When you are going to be off the grid and need to charge you’re iPod, cell phone or other small electronic device here are a few tips. The first step is to estimate your total power needs, and choose a solar panelrigid flexible solar chargers to match. Some common power Watt-Hours needed to fully charge various common electronic devices are iPods – 6 whrs, Camera – 6 whrs, Cell phone – 4, 2x AA Batteries- 8 whrs. Watt-Hours is a measure of a battery’s capacity. Laptops run between 65 & 120 whrs and it is unlikely someone would take one for a overnight hike so I will not include them in this discussion.
You will then need to come to an average expected usage for the device. As an example, say you need to charge two AA batteries each day for a GPS unit, and an iPod every other day.

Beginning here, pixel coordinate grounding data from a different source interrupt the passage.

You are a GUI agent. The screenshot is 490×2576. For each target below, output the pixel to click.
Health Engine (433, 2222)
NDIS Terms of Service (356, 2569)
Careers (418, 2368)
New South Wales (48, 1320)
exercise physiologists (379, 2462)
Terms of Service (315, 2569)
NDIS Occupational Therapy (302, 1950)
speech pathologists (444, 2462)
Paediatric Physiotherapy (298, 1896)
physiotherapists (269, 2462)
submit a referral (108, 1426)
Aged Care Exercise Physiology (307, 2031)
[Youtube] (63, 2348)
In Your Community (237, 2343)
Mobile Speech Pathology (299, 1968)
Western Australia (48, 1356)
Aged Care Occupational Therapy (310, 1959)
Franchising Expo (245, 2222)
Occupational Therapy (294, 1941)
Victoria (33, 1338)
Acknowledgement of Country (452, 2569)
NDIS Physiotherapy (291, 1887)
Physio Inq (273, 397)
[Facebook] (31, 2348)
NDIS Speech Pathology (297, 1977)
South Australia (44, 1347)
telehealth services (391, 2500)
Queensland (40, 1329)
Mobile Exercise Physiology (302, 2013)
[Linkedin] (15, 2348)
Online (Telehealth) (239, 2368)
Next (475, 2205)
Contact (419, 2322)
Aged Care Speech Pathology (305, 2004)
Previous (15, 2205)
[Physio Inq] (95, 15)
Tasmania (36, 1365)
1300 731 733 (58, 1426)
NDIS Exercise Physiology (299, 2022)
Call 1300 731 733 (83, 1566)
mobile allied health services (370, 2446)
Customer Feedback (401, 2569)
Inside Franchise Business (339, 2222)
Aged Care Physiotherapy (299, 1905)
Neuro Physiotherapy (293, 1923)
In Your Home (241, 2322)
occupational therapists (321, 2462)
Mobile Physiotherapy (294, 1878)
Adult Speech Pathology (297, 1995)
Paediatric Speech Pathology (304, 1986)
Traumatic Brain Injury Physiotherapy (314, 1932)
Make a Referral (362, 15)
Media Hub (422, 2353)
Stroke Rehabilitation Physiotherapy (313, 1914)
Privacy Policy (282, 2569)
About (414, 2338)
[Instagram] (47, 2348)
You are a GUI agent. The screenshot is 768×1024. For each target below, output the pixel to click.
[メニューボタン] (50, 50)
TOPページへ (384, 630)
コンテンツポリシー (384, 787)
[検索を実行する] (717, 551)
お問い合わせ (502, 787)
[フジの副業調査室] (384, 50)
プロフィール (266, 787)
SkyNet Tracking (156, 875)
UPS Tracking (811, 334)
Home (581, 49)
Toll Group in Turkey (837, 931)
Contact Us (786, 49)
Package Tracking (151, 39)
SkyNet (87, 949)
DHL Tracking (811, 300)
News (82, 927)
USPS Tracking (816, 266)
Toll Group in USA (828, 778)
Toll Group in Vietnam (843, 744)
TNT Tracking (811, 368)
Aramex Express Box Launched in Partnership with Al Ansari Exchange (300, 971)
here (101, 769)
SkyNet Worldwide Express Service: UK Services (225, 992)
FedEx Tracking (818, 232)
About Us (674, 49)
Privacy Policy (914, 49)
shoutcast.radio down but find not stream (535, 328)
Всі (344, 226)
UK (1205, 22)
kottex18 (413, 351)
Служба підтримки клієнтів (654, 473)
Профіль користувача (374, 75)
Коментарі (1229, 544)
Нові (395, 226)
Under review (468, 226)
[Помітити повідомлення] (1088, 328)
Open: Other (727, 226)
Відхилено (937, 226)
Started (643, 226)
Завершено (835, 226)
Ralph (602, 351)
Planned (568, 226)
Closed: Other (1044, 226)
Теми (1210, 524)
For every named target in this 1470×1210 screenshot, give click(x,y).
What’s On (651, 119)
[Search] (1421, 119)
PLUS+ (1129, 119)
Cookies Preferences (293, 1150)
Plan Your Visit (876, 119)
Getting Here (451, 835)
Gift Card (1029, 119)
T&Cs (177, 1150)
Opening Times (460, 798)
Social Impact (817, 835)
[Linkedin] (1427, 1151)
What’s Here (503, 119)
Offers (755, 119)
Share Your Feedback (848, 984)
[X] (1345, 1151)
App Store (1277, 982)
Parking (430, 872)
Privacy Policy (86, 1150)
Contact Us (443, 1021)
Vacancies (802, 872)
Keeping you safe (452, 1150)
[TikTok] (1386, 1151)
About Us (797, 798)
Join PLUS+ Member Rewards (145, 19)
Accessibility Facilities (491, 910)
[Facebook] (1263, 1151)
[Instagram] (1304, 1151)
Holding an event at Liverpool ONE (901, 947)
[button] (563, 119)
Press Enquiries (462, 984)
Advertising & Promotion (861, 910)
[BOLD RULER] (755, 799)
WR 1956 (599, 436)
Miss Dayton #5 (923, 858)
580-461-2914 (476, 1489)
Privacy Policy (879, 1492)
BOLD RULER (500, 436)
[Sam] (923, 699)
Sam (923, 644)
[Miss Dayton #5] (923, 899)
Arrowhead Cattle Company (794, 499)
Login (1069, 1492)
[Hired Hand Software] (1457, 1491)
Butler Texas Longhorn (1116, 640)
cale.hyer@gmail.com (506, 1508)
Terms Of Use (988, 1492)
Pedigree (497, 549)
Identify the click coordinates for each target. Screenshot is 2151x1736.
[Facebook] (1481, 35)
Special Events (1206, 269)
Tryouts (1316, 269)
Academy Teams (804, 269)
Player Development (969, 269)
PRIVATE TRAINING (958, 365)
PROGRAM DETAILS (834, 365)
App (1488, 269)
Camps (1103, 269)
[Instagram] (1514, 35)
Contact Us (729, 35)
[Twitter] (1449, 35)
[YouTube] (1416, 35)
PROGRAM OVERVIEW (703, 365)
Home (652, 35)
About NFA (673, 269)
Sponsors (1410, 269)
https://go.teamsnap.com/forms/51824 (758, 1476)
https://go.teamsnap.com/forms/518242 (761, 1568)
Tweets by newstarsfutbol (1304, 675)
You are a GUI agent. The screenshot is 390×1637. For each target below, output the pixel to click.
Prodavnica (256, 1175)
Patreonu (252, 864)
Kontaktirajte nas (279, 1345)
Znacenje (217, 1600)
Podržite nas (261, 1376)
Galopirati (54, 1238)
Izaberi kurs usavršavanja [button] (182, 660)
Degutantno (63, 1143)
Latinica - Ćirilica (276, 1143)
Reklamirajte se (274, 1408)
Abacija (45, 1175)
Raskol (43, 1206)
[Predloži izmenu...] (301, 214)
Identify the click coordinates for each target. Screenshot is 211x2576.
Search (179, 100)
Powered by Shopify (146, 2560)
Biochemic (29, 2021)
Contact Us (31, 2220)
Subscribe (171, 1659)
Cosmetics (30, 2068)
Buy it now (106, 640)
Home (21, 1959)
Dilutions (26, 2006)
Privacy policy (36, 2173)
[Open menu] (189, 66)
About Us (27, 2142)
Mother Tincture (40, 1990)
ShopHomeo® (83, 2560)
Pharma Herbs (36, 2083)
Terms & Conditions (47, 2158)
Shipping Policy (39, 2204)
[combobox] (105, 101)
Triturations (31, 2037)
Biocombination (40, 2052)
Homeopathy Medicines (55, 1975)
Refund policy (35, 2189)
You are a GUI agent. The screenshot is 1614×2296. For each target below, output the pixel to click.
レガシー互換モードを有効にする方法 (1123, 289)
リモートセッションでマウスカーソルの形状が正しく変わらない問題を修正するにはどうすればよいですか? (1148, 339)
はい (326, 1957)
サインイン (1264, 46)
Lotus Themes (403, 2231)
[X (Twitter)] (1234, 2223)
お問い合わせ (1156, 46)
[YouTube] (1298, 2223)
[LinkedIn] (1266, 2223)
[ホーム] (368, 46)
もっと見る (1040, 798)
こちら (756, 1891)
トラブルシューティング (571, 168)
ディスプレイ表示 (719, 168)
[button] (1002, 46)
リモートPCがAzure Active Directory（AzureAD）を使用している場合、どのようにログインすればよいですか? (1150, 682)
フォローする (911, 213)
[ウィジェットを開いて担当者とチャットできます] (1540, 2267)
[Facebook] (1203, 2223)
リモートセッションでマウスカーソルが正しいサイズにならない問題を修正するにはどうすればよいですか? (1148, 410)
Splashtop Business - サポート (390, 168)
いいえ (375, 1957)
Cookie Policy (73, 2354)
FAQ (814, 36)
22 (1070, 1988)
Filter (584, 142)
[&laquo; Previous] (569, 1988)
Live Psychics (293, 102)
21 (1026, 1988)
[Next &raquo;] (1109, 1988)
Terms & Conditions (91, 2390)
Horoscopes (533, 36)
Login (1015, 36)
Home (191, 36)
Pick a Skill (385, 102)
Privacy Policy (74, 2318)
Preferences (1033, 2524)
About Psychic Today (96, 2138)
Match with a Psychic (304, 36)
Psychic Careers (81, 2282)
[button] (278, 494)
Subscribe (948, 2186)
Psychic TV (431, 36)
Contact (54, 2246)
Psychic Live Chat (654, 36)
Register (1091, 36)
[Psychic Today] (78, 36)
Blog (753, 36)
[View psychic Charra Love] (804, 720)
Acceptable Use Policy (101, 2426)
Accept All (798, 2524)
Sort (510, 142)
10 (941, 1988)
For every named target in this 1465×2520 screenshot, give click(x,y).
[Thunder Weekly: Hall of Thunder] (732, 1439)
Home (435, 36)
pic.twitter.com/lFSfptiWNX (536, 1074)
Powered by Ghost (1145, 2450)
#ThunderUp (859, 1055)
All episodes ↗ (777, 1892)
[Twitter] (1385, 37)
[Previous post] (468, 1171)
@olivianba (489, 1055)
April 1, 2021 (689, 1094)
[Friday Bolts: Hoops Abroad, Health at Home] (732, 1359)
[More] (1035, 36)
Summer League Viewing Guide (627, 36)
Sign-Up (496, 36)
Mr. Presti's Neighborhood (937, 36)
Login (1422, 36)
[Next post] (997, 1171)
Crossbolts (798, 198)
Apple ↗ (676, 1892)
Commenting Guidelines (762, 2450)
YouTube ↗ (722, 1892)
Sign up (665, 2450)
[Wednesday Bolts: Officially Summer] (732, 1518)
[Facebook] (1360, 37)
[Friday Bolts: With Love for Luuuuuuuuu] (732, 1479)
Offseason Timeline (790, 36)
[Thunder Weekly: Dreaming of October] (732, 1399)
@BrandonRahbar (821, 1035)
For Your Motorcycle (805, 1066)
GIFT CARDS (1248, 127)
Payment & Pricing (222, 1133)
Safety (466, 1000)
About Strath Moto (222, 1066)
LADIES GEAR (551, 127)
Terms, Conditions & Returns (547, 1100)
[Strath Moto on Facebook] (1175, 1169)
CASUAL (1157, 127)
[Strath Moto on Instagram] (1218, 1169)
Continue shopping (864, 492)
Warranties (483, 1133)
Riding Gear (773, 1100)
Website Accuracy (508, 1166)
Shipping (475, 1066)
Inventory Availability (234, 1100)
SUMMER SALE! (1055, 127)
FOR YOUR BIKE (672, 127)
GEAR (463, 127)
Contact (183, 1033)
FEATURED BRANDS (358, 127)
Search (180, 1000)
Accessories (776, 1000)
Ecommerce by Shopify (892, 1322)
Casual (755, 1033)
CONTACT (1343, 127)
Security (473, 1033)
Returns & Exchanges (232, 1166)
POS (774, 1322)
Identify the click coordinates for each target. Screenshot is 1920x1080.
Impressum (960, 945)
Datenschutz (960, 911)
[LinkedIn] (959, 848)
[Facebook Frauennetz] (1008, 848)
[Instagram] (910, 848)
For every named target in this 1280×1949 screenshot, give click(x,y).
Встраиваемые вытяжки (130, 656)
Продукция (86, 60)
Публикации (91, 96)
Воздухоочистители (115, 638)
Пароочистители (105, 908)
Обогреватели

Total daily power needs: 12 WHrs. Select a solar device that will supply enough power for your specific needs. For more demanding portable applications like research expeditions, we suggest you be conservative when estimating the power production from solar panels. It is nearly impossible to get ideal exposure for a solar panel when it is simply strapped to your backpack, draped over your tent, or spread out on the ground. In other words, the available sunlight can be varied.
Once you settle in on your energy needs and select a portable solar charger to fit them, you are going to need to choose a battery pack to store your solar power. It should be small & light because you do not want to add any more weight to your pack than necessary. It needs to provide the connectors you need to charge all your devices. It should also store enough solar power to get you through times when the sun isn’t as bright as we hope. We like to estimate at least equal to your daily needs. In our example, this would mean a storage capacity of at least 12 Watt-Hours. Brunton has a wide selection of battery chargers to store the portable solar power you produce but we will save that for another post.